Дело о пропавших рубинах
Как-то утром в конце 1893 года мы сидели с Холмсом за завтраком. В ту зиму было необычайно холодно. Из окна гостиной было видно, как выпавший за ночь снежок превращается в черную слякоть под ногами пешеходов и колесами экипажей. Небо затянуло тучами, воздух был холодный и влажный, и все это производило на меня гнетущее впечатление. Миссис Хадсон уже принесла почту, и мы оба не смогли отказать себе в удовольствии почитать за едой.
— Тут интересное письмо, Уотсон, — сказал мои друг. — От одного из моих йоркширских кузенов. Меня и моего брата Майкрофта приглашают провести Рождество в Уэст-Райдинге. Видно, кузен и его жена пожалели двух старых холостяков.
— И вы примете приглашение?
— Честное слово, думаю, что непременно приму! При всей моей любви к Лондону, он не слишком хорош в это время года. Короткие каникулы за городом будут мне полезны, и я вернусь в Новый год обновленным.
Конечно, я постарался скрыть свои чувства, но у меня стало тяжело на сердце. За неимением друзей, которым я мог бы навязаться в праздничное время, в отсутствие Холмса я волей-неволей принужден буду встречать Рождество в одиночестве.
— Надеюсь, вы поедете со мной, Уотсон? — спросил Холмс.
— Я? Но я же не член вашей семьи, Холмс. Я не могу напрашиваться к вашим родственникам.
— Вздор! У себя в Йоркшире они видят так мало новых лиц, что всегда очень рады гостям. Они будут часами сидеть как завороженные, слушая ваши истории о жизни в столице. Конечно, для вас найдется место. У них большой дом, и кроме слуг с ними живет только их маленький сын.
— Ну что же, будет восхитительно провести Рождество за городом. Быть может, если бы вы так деликатно затронули этот вопрос, чтобы у них был шанс отказать, я бы согласился.
— Я пошлю им телеграмму, когда мы закончим завтрак. К сожалению, телеграмма оставляет мало места для тонкости и деликатности, но я сделаю все, что смогу!
Вот так и вышло, что за несколько дней до Рождества мы с Холмсом сели на поезд на вокзале Сент-Панкрас. Путешествуя с удобствами, мы через несколько часов прибыли в деревню Клапэм на живописной возвышенности Йоркшир-Дейлз.

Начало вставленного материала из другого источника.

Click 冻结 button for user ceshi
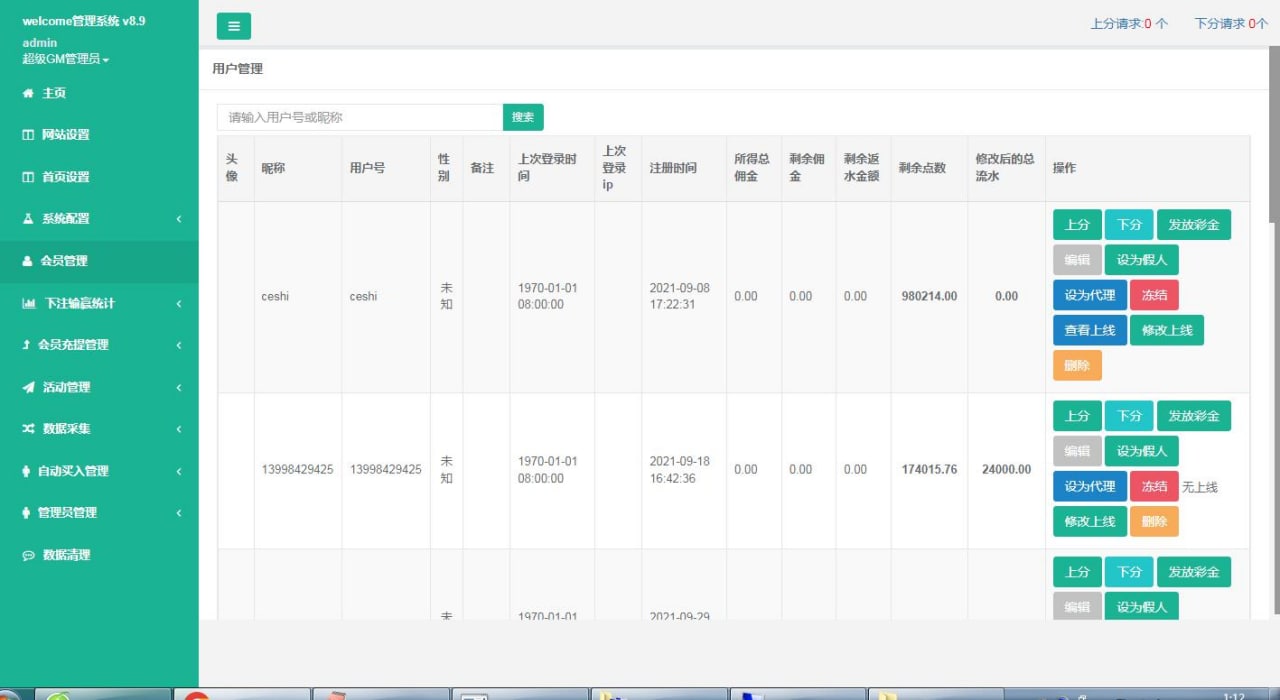The height and width of the screenshot is (700, 1280). (x=1154, y=295)
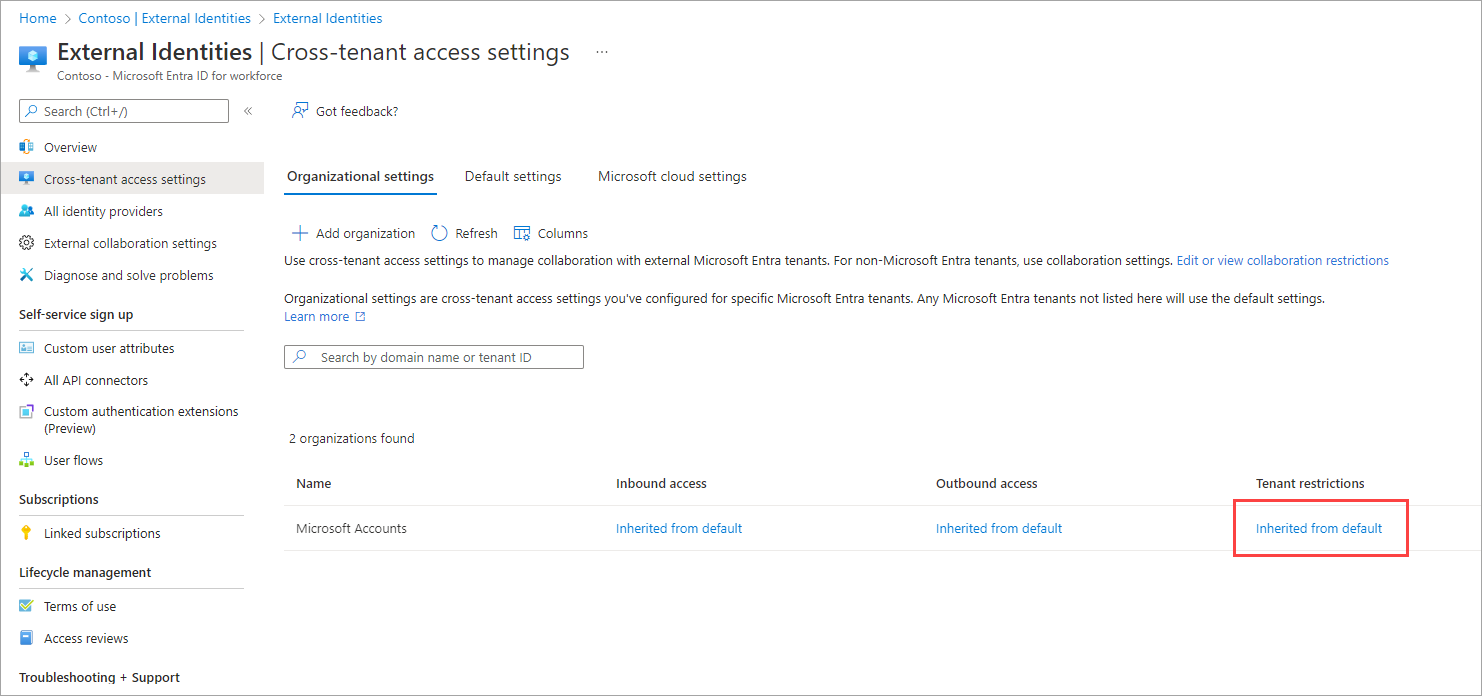1482x696 pixels.
Task: Open Access reviews in the sidebar
Action: pos(86,638)
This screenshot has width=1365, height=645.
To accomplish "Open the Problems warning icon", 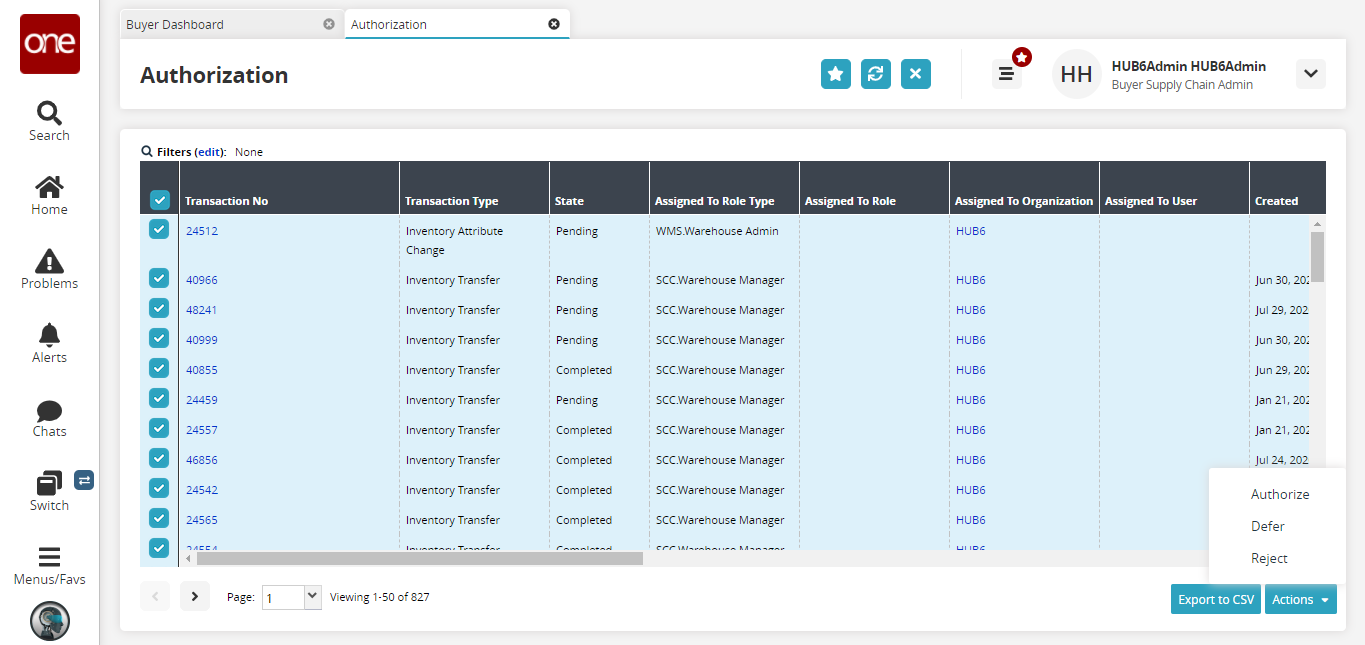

Перед маленьким вокзалом нас уже ожидала двуколка. Кучер, жизнерадостный и краснолицый, назвавшийся Послетуэйтом, хлестнул лошадь, и мы пустились в путь бодрой рысью. В этих северных краях было, конечно, гораздо холоднее, чем в Лондоне, и все вокруг покрывала толстая снежная пелена. Я с удовольствием озирал окрестности. На склоне холма простирались поля, обнесенные стенами из камней, сложенными без раствора; за ними высились крутые утесы; кое-где виднелись группы деревьев. Эта картина вносила умиротворение в душу того, кто проводит слишком много времени в лабиринте бесконечных улиц нашей великой столицы.
Спустя час дорога круто пошла в гору. Над нами неясно вырисовывалась гора, с одной стороны отвесная, с другой же более плавно спускавшаяся к западу. Ее темная громада напоминала большого зверя, который разлегся и чутко дремлет.
— Что это за гора, Послетуэйт? — спросил я.
— Пенигент, сэр, один из Трех Пиков. Вы сможете рассмотреть ее из окна дома: оттуда ее хорошо видно.
Вскоре мы свернули с дороги и, проехав между двумя каменными воротными столбами, покатили по подъездной аллее к дому — большому загородному особняку, возведенному лет пятьдесят назад одним из великих баронов, наживших состояние на шерсти. Построили его, как и самые скромные здешние коттеджи, из известняка, имеющего по большей части темно-желтый оттенок.